Subsidy cuts and regulatory uncertainty stall major solar, wind, and manufacturing projects across U.S.

AgroLatam USA
AgroLatam USA

A sweeping policy shift under President Donald Trump is threatening to derail $373 billion in clean energy investments, halting projects and sowing doubt across the solar, wind, and green manufacturing sectors.

The administration has moved quickly to phase out 30% tax credits for solar and wind projects-once central to U.S. climate strategy-and directed agencies to tighten eligibility for remaining incentives. The reversal has prompted a cascade of postponed or reconsidered projects, from solar plants in the Midwest to offshore wind farms in the Northeast.

Singapore-based Bila Solar paused a $20 million expansion in Indianapolis, while Canadian firm Heliene put its $350 million Minnesota factory on hold, citing the "troubling level of uncertainty." Norwegian company NorSun is reevaluating a $620 million solar wafer plant in Tulsa, and two fully permitted offshore wind farms-US Wind's 300 MW Maryland project and Iberdrola's 791 MW New England Wind-may never materialize.

The REPEAT Project estimates the change could drive up household electricity costs by $280 annually in 2035, due to tighter supply. And as data centers surge to power AI infrastructure, Wood Mackenzie projects renewable installations will fall 17-20% over the next decade.

Ben King of Rhodium Group warned, "This bill is not a recipe for continued dominance of the U.S. AI industry," citing $263 billion at risk in solar, wind, and storage investments, plus $110 billion in related manufacturing.

The Trump administration defends the rollback, arguing that overreliance on renewables destabilizes power grids and raises consumer prices-claims widely disputed by analysts and power operators. Groups like Turn Forward, which advocate for offshore wind, argue that timing constraints make even permitted projects difficult to execute.

Adding to the turmoil, Trump directed the Treasury Department to revise the rules for what qualifies as the "beginning of construction," shrinking a four-year tax credit claim window that had offered project developers flexibility.

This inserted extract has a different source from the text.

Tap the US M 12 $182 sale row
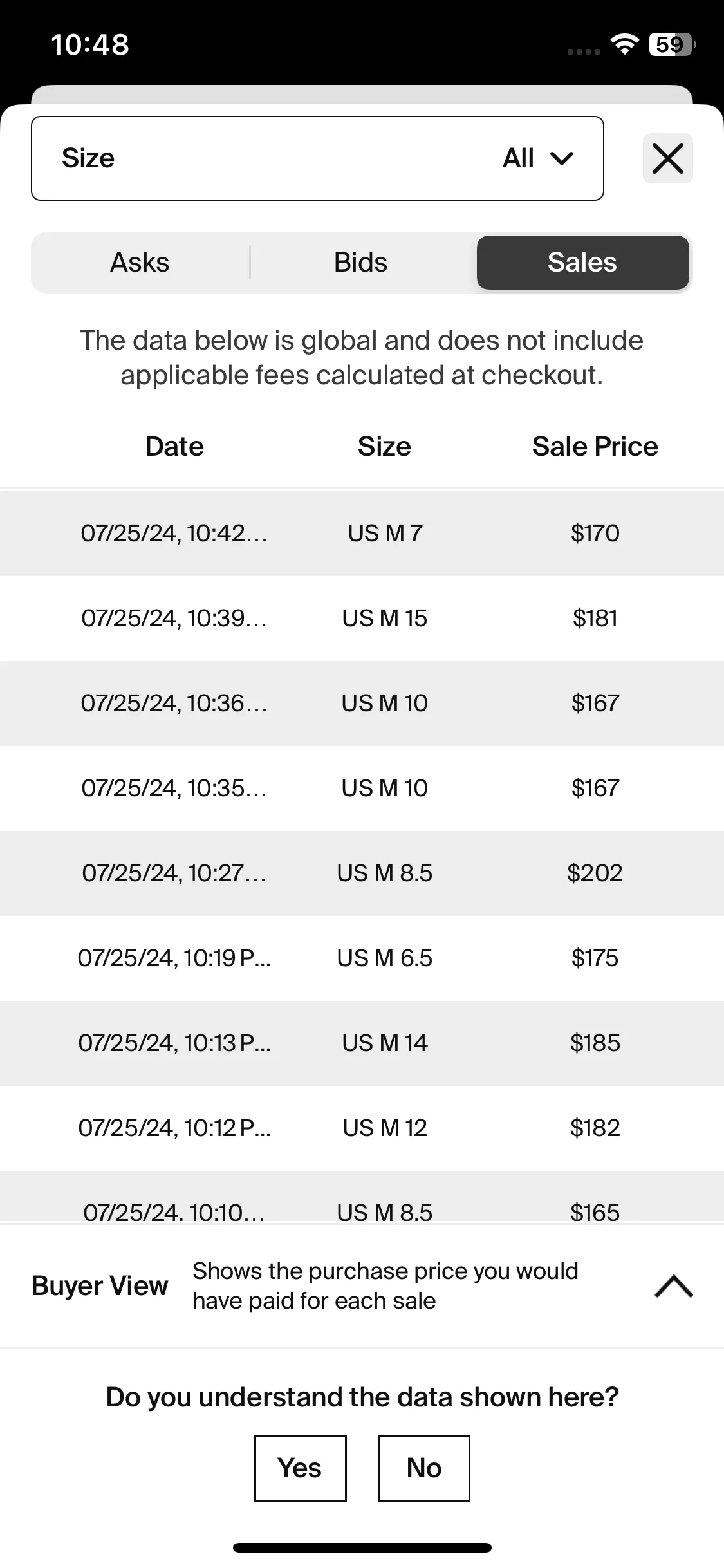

"Financing of projects is difficult, if not impossible," said Martin Pochtaruk, Heliene's CEO. His firm's planned 600-job facility now hangs in limbo, awaiting clarity on both tax rules and trade policy.

Industry leaders say grid demand is soaring, and every source of new capacity is needed-including fossil fuels and renewables. Consulting firm ICF forecasts a 25% increase in U.S. electricity demand by 2030, driven largely by AI and cloud computing. The policy shift undercuts a clean energy pipeline once poised to meet that demand.

While some manufacturers remain cautiously committed, others warn that investment will flee to more stable policy environments if the current trajectory continues.